Unidos por un mismo sueño
Luis sabe muy bien lo que significa el mallorquinismo. Recordó aquellos días agónicos de 2005 cuando todos juntos lograron salvar al equipo. «Es momento de estar unidos. La decepción por el descenso ha sido dura, pero ahora hay que inyectarle energía e ilusión a este proyecto». Su mirada brillaba al hablar de la conexión con los aficionados: «Si logramos engancharlos, sé perfectamente hasta dónde puede llegar este club».
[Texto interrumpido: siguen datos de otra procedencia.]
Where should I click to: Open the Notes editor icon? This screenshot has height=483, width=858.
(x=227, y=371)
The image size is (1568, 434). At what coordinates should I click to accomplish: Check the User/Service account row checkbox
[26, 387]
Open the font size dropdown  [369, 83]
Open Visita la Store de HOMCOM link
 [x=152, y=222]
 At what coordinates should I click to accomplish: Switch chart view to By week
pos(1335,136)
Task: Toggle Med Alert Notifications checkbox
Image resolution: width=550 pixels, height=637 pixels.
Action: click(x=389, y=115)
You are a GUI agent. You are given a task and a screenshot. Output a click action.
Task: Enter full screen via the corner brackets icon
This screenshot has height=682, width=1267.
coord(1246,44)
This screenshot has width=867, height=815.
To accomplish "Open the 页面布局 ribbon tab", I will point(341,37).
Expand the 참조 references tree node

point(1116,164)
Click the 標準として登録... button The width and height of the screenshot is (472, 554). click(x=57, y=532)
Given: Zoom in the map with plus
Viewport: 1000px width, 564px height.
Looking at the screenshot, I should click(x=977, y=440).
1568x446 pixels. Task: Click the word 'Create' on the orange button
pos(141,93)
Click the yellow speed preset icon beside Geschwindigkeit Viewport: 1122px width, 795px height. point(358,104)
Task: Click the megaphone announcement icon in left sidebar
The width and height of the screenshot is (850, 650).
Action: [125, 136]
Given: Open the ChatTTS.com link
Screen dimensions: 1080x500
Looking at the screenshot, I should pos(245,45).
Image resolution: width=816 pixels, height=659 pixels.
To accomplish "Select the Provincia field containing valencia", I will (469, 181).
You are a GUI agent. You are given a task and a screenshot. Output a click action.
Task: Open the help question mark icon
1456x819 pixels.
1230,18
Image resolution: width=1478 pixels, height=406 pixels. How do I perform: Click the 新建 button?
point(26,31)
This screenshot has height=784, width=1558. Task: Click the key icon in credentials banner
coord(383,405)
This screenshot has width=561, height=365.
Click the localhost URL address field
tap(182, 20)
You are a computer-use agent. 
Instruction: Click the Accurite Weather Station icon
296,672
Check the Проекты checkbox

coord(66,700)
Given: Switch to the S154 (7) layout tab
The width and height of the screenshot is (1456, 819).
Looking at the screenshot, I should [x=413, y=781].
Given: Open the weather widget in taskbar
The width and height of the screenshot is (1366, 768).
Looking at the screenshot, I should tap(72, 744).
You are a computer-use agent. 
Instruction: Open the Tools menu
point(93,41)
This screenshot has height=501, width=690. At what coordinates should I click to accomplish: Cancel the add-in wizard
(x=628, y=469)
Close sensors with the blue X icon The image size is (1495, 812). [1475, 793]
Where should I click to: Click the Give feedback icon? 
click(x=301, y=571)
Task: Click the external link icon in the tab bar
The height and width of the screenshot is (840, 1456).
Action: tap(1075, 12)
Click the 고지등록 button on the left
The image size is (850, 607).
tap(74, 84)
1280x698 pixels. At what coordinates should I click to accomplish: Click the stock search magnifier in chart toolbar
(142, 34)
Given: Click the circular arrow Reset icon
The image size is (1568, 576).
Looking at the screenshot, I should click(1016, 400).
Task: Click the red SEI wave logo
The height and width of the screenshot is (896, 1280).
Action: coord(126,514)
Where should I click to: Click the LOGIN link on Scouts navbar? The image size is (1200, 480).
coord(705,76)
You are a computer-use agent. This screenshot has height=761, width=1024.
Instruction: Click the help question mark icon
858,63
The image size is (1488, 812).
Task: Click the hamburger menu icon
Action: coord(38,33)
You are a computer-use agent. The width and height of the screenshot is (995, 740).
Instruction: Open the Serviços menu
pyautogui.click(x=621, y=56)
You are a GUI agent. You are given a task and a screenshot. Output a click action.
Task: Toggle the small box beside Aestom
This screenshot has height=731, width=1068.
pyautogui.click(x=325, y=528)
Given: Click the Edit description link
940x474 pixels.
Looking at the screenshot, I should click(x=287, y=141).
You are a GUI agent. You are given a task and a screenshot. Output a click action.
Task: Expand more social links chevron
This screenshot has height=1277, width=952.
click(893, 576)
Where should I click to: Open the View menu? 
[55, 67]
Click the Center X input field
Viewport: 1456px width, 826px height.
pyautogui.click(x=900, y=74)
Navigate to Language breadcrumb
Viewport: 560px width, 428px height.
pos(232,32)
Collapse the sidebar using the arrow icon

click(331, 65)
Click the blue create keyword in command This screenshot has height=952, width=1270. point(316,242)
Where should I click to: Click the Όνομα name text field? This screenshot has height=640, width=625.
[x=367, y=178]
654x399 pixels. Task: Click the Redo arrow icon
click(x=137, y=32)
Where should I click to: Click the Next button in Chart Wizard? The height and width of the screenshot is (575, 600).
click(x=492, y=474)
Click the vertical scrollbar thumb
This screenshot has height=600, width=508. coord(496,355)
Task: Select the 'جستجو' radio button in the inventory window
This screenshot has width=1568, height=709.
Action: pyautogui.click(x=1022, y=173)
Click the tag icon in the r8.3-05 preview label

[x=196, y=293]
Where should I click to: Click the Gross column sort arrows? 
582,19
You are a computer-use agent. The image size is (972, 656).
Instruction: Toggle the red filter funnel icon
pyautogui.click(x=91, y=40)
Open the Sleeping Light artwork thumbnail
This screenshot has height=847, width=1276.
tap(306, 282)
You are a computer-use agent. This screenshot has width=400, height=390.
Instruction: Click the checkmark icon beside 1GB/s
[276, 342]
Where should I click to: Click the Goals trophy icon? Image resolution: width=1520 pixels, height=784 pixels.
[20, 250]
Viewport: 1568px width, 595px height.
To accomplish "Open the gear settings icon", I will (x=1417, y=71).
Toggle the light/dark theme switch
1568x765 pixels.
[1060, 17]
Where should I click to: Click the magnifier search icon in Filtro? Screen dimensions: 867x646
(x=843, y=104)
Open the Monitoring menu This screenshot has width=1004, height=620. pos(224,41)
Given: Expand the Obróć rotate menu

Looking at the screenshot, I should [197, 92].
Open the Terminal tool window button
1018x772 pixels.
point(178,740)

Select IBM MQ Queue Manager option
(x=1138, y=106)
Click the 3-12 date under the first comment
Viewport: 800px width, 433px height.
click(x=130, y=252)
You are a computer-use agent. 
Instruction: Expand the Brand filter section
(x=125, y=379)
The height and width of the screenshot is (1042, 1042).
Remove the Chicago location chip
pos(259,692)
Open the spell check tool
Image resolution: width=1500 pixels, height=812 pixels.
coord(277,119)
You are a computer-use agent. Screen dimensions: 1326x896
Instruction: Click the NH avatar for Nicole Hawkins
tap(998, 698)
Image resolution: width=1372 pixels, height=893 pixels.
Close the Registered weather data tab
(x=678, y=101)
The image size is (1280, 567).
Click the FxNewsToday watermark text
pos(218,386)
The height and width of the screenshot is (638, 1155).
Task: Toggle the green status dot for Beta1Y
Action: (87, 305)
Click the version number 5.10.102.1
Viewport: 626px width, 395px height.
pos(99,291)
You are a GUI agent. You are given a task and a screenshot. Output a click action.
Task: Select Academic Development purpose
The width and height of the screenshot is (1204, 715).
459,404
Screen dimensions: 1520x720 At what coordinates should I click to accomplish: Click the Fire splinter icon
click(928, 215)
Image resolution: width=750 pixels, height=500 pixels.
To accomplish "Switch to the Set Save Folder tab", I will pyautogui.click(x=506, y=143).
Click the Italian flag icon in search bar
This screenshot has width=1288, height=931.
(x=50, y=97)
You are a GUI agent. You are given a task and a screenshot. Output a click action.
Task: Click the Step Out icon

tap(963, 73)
No obstante, también advirtió sobre las dificultades que presenta la categoría. «Es larga y complicada; ganar no será fácil en ningún campo», admitió. Pero ese desafío lo ve como algo bonito y emocionante: “La clave estará en tener equilibrio mental y saber afrontar las rachas”. Y así, con esa filosofía clara, espera formar un equipo atractivo tanto con balón como sin él.
García se mostró optimista sobre la construcción del plantel: ya ha charlado con jugadores clave como Martin Valjent y Pablo Torre. «Queremos tener a los mejores y ellos son fundamentales para nosotros». También habló de Sergi Darder, quien parece estar listo para darlo todo desde el inicio.
Por último, Luis expresó su gratitud hacia el club por confiar nuevamente en él: «Vengo con mucha energía e ilusión sabiendo lo que representa el Mallorca para mí». Sin duda, esta nueva etapa promete ser apasionante y está llena de retos por delante.